• _Instruction_:
If you tally the lines of the records that contain the string "pixels", with case counting, what number do you get? Reply with the number alone.

* START Records for the exercise *

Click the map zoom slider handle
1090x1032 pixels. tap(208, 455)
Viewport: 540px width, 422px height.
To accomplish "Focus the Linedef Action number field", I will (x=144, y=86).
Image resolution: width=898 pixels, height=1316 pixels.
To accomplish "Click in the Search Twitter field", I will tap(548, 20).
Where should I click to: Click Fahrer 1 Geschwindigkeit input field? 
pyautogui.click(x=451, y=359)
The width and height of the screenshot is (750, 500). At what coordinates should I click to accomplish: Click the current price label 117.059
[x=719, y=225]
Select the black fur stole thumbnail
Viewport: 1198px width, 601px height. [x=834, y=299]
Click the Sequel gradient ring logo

* END Records for the exercise *

• _The output_:
2